_Problem_
Comb through the entries for "Viewport" and pull out each line that holds it.

(Pixel coordinate grounding data)
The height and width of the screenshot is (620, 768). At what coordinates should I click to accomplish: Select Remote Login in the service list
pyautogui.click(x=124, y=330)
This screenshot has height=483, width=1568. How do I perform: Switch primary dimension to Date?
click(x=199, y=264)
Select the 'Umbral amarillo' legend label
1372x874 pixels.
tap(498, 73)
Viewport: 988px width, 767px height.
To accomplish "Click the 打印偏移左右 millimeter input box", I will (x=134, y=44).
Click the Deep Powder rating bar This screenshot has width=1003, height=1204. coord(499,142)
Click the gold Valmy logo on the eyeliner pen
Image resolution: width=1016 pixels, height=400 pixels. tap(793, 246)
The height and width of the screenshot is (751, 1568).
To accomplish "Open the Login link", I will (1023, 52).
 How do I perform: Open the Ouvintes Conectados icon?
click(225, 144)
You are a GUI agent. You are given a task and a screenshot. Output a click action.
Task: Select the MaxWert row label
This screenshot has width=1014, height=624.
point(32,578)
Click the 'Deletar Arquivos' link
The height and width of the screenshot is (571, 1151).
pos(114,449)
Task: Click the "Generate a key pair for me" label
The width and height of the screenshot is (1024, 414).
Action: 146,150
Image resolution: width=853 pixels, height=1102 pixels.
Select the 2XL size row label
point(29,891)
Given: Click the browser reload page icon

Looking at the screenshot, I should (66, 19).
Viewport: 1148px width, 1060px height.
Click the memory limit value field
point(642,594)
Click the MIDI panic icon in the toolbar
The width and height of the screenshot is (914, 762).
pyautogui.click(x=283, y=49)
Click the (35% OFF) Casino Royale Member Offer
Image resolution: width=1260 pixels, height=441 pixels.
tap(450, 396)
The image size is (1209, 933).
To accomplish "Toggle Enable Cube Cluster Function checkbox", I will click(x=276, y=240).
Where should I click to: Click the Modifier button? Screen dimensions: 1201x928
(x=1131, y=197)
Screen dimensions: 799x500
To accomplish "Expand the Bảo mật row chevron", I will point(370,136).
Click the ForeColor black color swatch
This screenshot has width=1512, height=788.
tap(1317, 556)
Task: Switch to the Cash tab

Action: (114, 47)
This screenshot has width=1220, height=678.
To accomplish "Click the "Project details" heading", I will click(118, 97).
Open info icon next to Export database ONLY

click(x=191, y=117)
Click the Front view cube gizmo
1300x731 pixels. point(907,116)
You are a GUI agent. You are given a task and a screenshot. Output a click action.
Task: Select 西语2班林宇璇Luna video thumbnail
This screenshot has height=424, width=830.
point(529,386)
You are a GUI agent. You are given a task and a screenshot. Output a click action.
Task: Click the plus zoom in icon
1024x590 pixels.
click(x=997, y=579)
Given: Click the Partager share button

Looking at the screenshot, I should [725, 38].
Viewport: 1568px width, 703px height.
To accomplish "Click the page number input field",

_Task answer_
Viewport: 988px width, 767px height.
Viewport: 1148px width, 1060px height.
Viewport: 1568px width, 703px height.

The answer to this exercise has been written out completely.